How Discretionary Trusts Protect Beneficiaries From Creditors in Arizona

Verified April 4, 2026 • 57th Legislature, 1st Regular Session

When a trustee has discretion over distributions, creditors generally cannot force the trustee to make a distribution to the beneficiary. Arizona law provides strong protection for discretionary trusts, even when the trust includes distribution standards like health, education, support, or maintenance.

Title 14, ARIZONA TRUST CODE

azleg.gov

Creditors Cannot Compel Discretionary Distributions

A discretionary trust gives the trustee the authority to decide when, whether, and how much to distribute to a beneficiary. This structure creates a powerful layer of protection. Under Arizona law, a creditor of the beneficiary cannot step into the beneficiary's shoes and demand that the trustee make a distribution.

Whether or not a trust contains a spendthrift provision, a creditor of a beneficiary may not compel a distribution that is subject to the trustee's discretion, even if the discretion is expressed in the form of a standard of distribution.

A.R.S. § 14-10504(A)

This applies regardless of whether the trust includes a spendthrift provision.
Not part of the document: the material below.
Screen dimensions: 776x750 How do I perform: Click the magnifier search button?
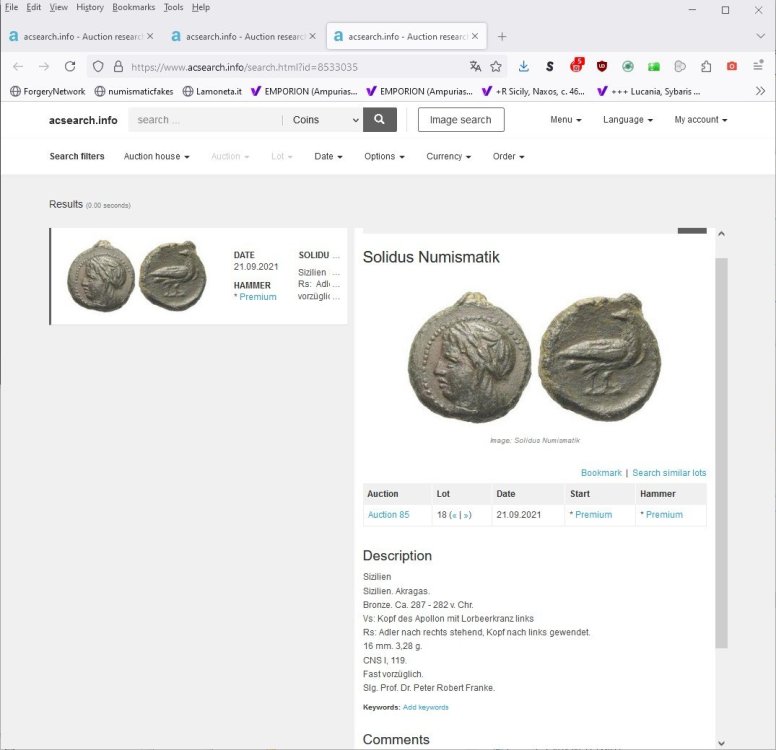(380, 120)
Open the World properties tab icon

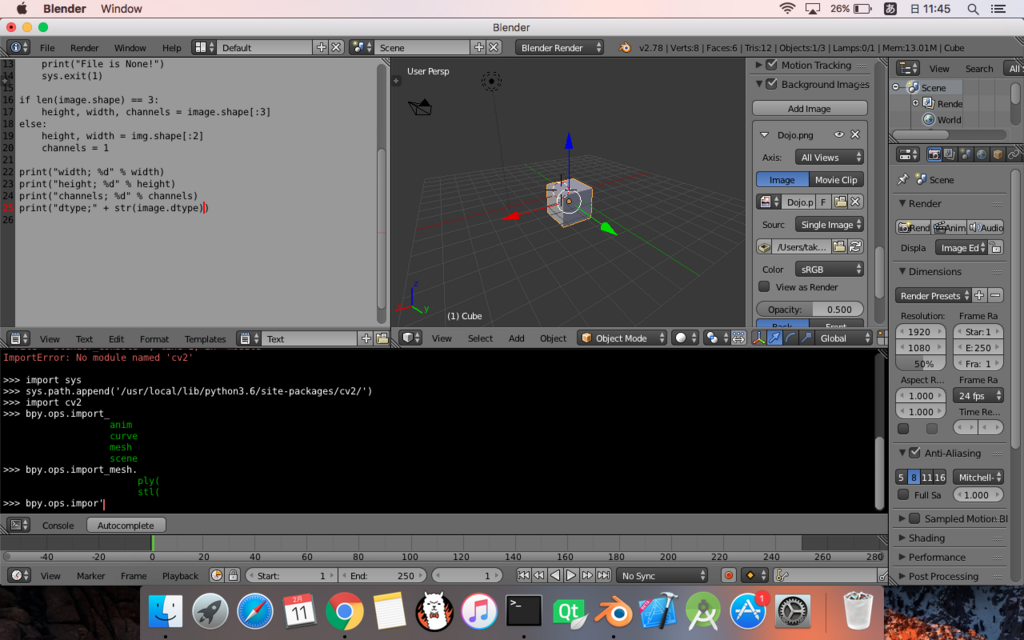[x=981, y=155]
Even if the trust uses language like "the trustee shall distribute for the beneficiary's health, education, support, and maintenance," creditors still cannot force the trustee's hand. The discretionary element is what creates the protection.

The Child Support Exception and Insurance Proceeds

Arizona does allow one narrow exception. If a trustee has failed to follow the trust's distribution standard or abused their discretion, a court may order a distribution to satisfy a child support judgment. The court can direct the trustee to pay an amount that is equitable, but not more than what the trustee should have distributed under the standard.

The statute also protects insurance proceeds held in trust. If Arizona law would exempt life insurance proceeds from creditors when paid directly to an individual, those same proceeds remain exempt when paid to a trust for that individual's benefit. This prevents creditors from circumventing insurance exemptions simply because the policy names a trust as beneficiary.

For beneficiaries who also serve as trustee or co-trustee, the protection still holds. A creditor cannot reach a beneficiary-trustee's interest or compel distributions when the trustee's discretion is purely discretionary or limited by an ascertainable standard.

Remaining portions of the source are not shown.